17 Responses to Oatmeal Enthusiasts: Meet Christina (again)!

  1. Kat says:

    Thanks for sharing your week oatmeal eats!

    Microwaved granola sounds like such a great idea! Would you be willing to share the whole recipe?


  2. Sandra says:

    I was always personally hoping to be the first microwave using Oatmeal Artist, I want to congratulate you Christina!! Thank you for teaching the readers really cool and new microwave techniques!! You are beyond creative for being able to put your unique flair into any recipe!!! Congratulations and I can not wait to hear more about your interpretations of the recipes you find!!!

  3. Sandra says:

    Sorry about that Christina, I stand corrected. I totally forgot about you mentioning the microwave in your first Oatmeal Enthusiast post. Your recipes are beyond creative and inspiring! I especially love you anecdote on cereal! Reading your progress is beyond inspiring!! Rock on!!!!

    • Christine says:

      Hi Sandra:

      Thanks so much for your kind words! You made me very happy. It was my pleasure to share new recipes and cooking techniques. I’m still a frequent commenter on the Oatmeal Artist blog, so you can follow my progress there. My next hurdle is figuring out how to make baked oatmeal in the microwave. There is an excellent recipe in the Meals in the Mug cookbook, but it makes a larger serving than I would normally eat and uses a whole egg. When I figure out how to make a good vegan baked oatmeal in the microwave, I’ll make sure to share the results.

      • Sandra says:

        Thank you, Christina!

        I can not wait to see more of your progress via the comment section on this wonderful website! My suggestion for vegan microwave baked oatmeal would be to use a half serving of the flax egg. Not only are flax eggs easier to half, you also get a wonderful nutritional boost of Omega 3 fatty acids, protein, and fiber. When mixed with oatmeal, the flax is barely noticeable.

        • Christine says:

          You’re welcome, Sandra, and thanks for the tip! I’ve heard of flax used as a vegan egg substitute, but have never tried it – only chia.

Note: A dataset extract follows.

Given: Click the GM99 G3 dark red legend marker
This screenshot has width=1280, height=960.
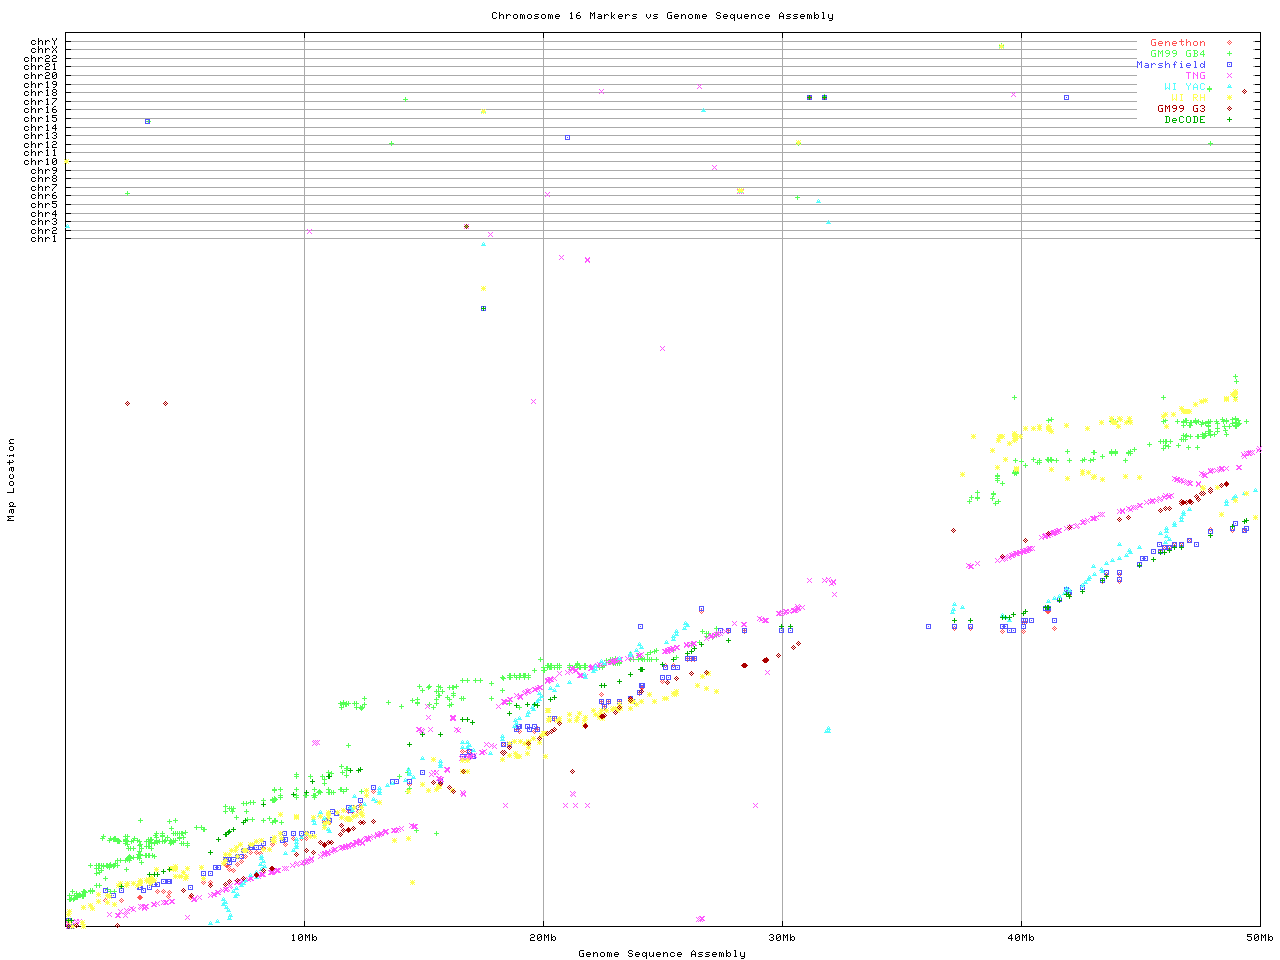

          To give you an update, I tried the Banana Carob Overnight Oats using a different method. I added 1/4 cup Greek vanilla yogurt, and omitted the chia seeds, vanilla extract, and extra tablespoon of liquid. The oats had a creamier, more pudding-like consistency. I still prefer the recipe I included in my blog entry, though. I like the fluffy texture of the oats better.

          • Sandra says:

            Bummer that the Greek yogurt egg substitute did not work out! But I love your willingness to experiment!! Thank you for reminding me of the chia seed egg substitute! I totally forgot about it. Chia seeds also make a great egg replacement because they are a great source of plant based fats and protein. Keep up the great work!

  4. Christine says:

    Hi Sandra:

    Fortunately, I wasn’t trying to use Greek yogurt as an egg substitute in the Banana Carob Overnight Oatmeal! I was just trying to make the recipe a different way. It still worked, although I didn’t like it as much as my original version. But try it both ways! You might prefer one over the other.

    As for baked oatmeal, I’ve also seen commercial vegan egg substitutes available. I’d try that as a last resort, but I want to experiment with other egg substitutes first.

  5. Kelsey says:

    I’m really intrigued by the carob! Christina, if I were to try just one form of it, would you suggest the powder or the chips?

    • Christine says:

      I think the chips, to be honest. The first time I had carob, it was carob-chip granola bars and carob-covered peanuts. I liked it right away. The powder has a distinct smell and taste that was off-putting at first.

      You could start by putting carob chips in some other recipe – such as the Oatmeal Artist’s Basic Banana Oatmeal or Peanut Butter Oatmeal. Then, branch out to a recipe using carob powder. Give it a chance. At least for me, carob powder was an acquired taste.

  6. Christine says:

    FYI – At long last, I successfully made baked oatmeal that didn’t use an egg in the microwave! The recipe was adapted from one in the “Meals in a Mug” cookbook. My version of the recipe turned out perfectly this morning, but I’m going to try it a couple more times before I share it. My mom (former home ec teacher) says that recipes should be “triple tested.”